:: YOUR INSTRUCTIONS ::
Please duplicate the stretch of lines from the beginning through the line containing "option-private-channel: Private channel", omitting the pictures.

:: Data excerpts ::
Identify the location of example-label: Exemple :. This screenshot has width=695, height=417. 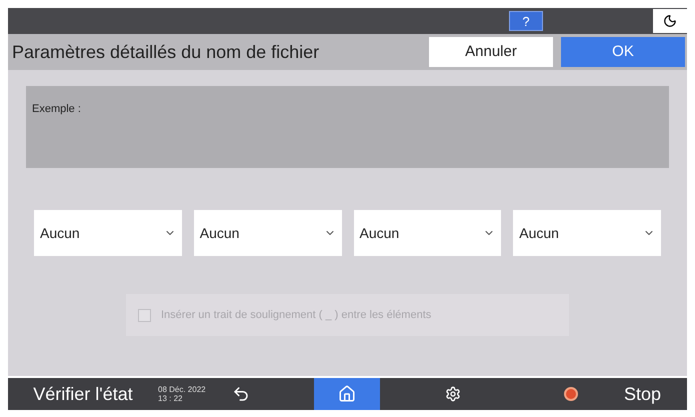
(56, 109).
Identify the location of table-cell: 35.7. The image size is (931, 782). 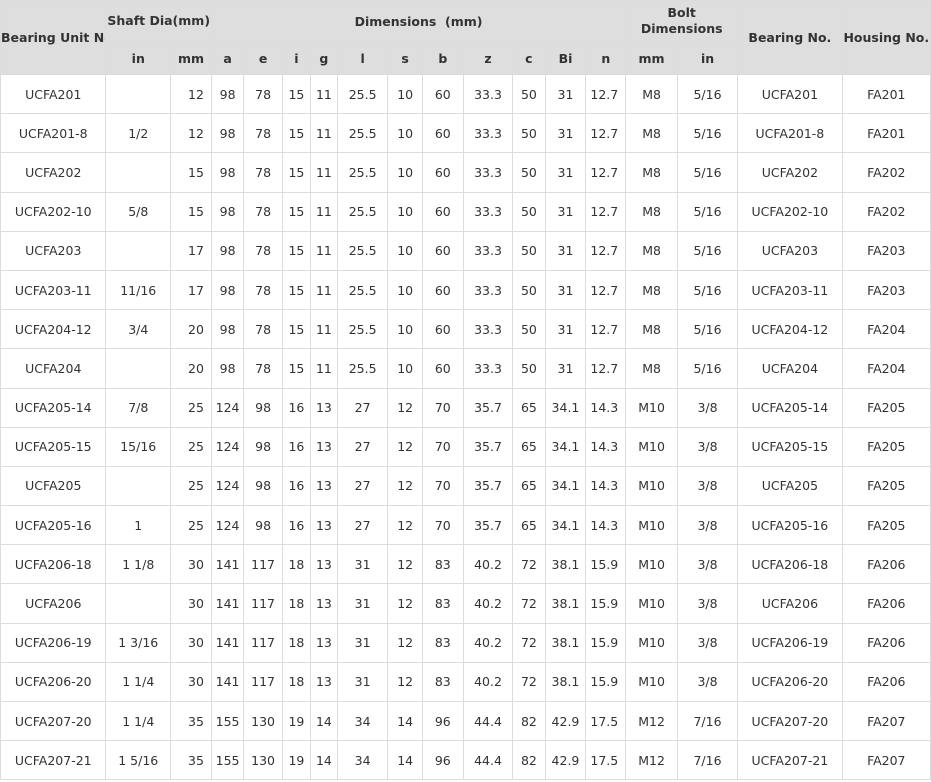
(488, 408).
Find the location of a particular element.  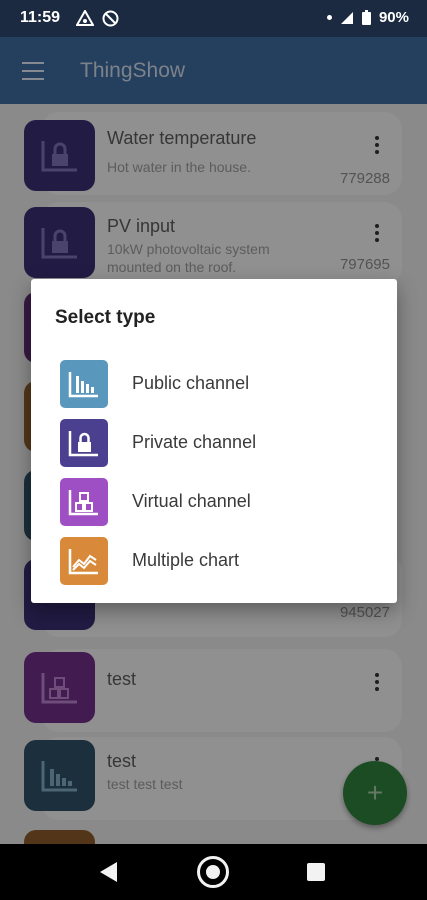

option-private-channel: Private channel is located at coordinates (214, 444).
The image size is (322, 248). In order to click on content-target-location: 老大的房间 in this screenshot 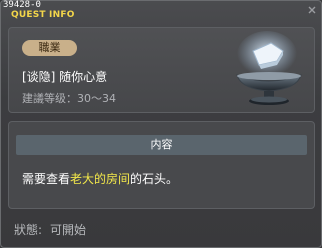, I will do `click(100, 179)`.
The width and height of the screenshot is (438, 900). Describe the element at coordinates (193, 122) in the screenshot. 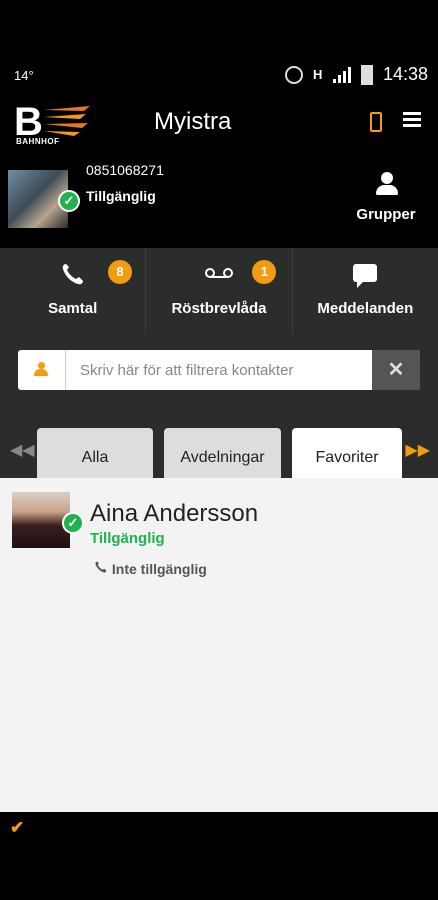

:: EXERCISE SOLUTION ::
Identify the location of example-label: Exemple :. This screenshot has width=695, height=417. 
(56, 109).
Identify the location of table-cell: 35.7. The image size is (931, 782). 
(488, 408).
Find the location of a particular element.  

option-private-channel: Private channel is located at coordinates (214, 444).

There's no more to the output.